▶ _Exercise_
From the listing below, copy only the lines from the line that contains "Given: Open the Common Elements tab" to the line that contains "1372x890 pixels.", counting those two lines as part of the copy.

══ Materials provided

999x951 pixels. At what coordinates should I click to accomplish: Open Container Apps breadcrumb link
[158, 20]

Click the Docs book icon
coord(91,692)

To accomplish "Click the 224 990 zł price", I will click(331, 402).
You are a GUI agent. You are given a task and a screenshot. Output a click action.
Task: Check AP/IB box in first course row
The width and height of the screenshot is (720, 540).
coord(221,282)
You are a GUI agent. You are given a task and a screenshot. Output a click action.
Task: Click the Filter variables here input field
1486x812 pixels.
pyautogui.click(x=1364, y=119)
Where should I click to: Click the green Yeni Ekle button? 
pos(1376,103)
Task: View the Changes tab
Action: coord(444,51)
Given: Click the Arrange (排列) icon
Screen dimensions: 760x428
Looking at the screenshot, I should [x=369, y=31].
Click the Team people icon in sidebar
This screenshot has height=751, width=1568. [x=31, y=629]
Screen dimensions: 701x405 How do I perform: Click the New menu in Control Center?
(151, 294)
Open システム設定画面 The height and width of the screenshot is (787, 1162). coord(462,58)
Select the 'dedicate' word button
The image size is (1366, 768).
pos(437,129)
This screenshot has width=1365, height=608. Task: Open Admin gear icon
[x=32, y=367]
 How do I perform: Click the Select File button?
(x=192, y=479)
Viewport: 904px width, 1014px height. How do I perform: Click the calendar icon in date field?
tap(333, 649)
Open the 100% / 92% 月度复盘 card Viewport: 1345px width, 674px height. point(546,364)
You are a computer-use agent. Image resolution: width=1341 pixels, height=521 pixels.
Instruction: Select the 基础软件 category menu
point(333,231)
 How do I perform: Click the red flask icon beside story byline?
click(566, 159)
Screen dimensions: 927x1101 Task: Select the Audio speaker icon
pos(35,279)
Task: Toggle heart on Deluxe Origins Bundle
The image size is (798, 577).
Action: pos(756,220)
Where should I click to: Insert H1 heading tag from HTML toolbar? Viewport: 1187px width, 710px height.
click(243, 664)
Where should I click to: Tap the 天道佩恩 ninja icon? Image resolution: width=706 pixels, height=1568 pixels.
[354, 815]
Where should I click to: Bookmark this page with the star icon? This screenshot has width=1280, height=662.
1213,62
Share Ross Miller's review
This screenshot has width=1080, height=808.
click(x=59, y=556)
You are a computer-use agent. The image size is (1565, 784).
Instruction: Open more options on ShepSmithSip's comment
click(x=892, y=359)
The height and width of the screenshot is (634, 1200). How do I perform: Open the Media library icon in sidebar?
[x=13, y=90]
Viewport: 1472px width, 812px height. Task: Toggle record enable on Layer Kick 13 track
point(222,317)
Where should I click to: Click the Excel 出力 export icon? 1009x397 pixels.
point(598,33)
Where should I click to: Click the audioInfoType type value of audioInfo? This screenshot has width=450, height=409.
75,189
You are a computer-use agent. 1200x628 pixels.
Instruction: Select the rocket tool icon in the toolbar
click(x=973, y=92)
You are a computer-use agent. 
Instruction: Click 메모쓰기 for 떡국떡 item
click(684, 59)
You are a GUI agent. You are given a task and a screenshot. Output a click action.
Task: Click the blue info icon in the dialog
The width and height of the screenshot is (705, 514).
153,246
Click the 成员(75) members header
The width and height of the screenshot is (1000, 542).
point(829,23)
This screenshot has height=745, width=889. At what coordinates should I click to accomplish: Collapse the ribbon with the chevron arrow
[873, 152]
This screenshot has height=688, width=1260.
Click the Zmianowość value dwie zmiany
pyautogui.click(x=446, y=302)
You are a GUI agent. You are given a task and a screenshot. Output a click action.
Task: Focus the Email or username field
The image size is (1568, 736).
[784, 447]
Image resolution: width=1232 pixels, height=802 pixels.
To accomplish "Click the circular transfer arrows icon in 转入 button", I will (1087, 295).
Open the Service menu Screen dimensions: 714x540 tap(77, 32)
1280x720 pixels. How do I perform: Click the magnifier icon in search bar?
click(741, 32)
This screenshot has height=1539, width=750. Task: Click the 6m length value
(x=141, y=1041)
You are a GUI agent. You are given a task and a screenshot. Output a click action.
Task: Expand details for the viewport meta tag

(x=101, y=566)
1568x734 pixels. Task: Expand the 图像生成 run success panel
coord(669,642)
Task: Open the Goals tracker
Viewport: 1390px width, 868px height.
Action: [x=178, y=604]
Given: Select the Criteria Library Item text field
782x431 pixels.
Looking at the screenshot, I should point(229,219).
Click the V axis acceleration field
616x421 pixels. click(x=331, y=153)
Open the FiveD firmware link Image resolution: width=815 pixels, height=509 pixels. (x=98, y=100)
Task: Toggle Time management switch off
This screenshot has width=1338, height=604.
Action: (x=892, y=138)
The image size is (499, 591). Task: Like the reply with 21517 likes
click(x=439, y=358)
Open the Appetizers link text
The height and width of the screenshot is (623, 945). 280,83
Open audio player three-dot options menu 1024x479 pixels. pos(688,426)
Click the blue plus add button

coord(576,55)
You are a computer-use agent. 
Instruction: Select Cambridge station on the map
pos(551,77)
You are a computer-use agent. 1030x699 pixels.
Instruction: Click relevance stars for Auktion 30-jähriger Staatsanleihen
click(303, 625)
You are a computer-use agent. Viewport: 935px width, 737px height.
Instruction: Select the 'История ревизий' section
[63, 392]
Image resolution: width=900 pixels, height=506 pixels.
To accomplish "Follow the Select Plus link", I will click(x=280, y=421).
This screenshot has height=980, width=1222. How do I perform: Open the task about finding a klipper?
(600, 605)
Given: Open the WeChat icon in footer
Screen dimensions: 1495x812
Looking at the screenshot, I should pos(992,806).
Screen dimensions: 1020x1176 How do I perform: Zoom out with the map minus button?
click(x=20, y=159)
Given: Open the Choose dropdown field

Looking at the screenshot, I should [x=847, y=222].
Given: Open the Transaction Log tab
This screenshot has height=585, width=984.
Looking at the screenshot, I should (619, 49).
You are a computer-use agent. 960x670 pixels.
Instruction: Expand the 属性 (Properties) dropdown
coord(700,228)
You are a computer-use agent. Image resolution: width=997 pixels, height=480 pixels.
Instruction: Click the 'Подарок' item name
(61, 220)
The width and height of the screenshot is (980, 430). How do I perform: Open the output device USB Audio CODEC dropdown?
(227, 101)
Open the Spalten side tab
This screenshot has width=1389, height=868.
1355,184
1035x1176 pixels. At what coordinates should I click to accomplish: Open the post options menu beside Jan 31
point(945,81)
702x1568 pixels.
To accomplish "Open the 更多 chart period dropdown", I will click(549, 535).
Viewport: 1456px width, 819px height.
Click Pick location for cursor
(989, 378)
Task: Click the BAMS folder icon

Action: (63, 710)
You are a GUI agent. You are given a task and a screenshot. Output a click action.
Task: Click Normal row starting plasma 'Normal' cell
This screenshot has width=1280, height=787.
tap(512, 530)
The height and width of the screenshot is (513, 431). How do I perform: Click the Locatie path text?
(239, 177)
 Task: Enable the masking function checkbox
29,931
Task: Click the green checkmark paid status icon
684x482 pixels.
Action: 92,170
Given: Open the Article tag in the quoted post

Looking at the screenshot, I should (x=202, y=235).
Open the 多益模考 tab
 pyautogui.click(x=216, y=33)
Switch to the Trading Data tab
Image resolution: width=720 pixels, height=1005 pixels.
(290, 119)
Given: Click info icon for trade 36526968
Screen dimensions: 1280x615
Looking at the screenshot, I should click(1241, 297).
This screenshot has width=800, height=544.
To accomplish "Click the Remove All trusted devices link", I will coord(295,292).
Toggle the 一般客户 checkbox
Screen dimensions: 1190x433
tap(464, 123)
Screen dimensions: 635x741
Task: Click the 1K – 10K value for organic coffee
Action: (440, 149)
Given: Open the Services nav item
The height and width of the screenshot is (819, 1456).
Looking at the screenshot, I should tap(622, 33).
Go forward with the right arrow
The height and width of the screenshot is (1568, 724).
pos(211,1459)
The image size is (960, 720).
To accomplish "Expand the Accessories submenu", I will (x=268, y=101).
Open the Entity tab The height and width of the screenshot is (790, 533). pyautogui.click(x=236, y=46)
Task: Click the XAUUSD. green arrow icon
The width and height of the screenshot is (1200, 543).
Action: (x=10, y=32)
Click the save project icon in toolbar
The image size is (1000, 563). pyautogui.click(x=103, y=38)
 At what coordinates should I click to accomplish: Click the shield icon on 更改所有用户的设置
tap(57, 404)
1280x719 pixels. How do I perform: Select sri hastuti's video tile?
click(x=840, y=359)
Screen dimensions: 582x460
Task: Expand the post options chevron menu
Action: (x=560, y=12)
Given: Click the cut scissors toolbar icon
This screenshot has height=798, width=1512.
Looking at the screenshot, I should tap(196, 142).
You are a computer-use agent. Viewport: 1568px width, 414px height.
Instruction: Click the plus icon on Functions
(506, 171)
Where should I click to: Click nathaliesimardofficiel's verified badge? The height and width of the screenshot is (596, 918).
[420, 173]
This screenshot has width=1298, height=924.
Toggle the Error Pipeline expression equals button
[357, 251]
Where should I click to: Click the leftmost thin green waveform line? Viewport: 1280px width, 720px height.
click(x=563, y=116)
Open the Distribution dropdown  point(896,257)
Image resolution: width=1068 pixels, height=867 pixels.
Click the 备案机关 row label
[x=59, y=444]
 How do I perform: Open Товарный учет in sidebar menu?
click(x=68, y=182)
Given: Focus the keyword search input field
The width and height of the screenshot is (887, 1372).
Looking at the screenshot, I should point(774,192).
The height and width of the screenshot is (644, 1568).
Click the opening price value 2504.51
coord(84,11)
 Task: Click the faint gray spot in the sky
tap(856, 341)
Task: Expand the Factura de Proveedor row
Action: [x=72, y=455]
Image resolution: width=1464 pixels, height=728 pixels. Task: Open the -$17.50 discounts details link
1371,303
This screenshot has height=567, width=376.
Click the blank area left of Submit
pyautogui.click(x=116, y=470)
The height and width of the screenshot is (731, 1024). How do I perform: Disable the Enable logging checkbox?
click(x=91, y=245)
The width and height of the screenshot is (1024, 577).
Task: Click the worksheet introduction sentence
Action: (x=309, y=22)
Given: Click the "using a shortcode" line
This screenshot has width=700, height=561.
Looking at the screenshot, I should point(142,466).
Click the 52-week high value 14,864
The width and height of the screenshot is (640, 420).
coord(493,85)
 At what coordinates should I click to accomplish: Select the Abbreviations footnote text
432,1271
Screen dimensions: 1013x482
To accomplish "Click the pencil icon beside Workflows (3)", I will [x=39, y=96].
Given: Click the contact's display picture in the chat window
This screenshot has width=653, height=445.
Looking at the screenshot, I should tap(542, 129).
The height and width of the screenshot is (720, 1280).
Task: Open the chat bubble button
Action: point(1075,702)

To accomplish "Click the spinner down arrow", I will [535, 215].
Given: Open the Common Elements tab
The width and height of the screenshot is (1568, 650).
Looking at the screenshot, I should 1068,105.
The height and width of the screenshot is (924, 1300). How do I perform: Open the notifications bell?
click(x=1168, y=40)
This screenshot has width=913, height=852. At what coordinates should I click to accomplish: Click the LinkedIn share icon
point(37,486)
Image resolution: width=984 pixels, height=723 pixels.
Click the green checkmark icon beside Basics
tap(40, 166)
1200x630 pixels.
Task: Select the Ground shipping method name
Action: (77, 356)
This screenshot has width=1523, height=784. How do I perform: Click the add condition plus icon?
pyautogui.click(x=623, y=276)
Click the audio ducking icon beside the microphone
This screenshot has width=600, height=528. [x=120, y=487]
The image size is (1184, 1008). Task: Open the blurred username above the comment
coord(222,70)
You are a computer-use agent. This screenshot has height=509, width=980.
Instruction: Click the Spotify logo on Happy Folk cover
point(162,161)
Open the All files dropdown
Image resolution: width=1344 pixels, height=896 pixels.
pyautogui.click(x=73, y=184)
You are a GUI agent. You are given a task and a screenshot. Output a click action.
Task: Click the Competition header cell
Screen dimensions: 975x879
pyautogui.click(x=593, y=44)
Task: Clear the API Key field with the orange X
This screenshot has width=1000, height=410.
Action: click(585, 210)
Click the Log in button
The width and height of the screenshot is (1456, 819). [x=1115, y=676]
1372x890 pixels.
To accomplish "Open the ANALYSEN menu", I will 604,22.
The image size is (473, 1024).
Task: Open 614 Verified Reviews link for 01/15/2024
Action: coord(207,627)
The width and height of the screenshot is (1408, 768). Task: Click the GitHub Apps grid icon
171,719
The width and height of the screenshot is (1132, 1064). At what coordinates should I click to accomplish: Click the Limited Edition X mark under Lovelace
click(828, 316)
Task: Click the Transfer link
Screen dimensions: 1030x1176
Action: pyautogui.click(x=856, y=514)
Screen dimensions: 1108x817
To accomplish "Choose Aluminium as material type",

════

▶ _Answer for the task_
Given: Open the Common Elements tab
The width and height of the screenshot is (1568, 650).
Looking at the screenshot, I should 1068,105.
The height and width of the screenshot is (924, 1300). How do I perform: Open the notifications bell?
click(x=1168, y=40)
This screenshot has width=913, height=852. At what coordinates should I click to accomplish: Click the LinkedIn share icon
point(37,486)
Image resolution: width=984 pixels, height=723 pixels.
Click the green checkmark icon beside Basics
tap(40, 166)
1200x630 pixels.
Task: Select the Ground shipping method name
Action: (77, 356)
This screenshot has width=1523, height=784. How do I perform: Click the add condition plus icon?
pyautogui.click(x=623, y=276)
Click the audio ducking icon beside the microphone
This screenshot has width=600, height=528. [x=120, y=487]
The image size is (1184, 1008). Task: Open the blurred username above the comment
coord(222,70)
You are a computer-use agent. This screenshot has height=509, width=980.
Instruction: Click the Spotify logo on Happy Folk cover
point(162,161)
Open the All files dropdown
Image resolution: width=1344 pixels, height=896 pixels.
pyautogui.click(x=73, y=184)
You are a GUI agent. You are given a task and a screenshot. Output a click action.
Task: Click the Competition header cell
Screen dimensions: 975x879
pyautogui.click(x=593, y=44)
Task: Clear the API Key field with the orange X
This screenshot has width=1000, height=410.
Action: click(585, 210)
Click the Log in button
The width and height of the screenshot is (1456, 819). [x=1115, y=676]
1372x890 pixels.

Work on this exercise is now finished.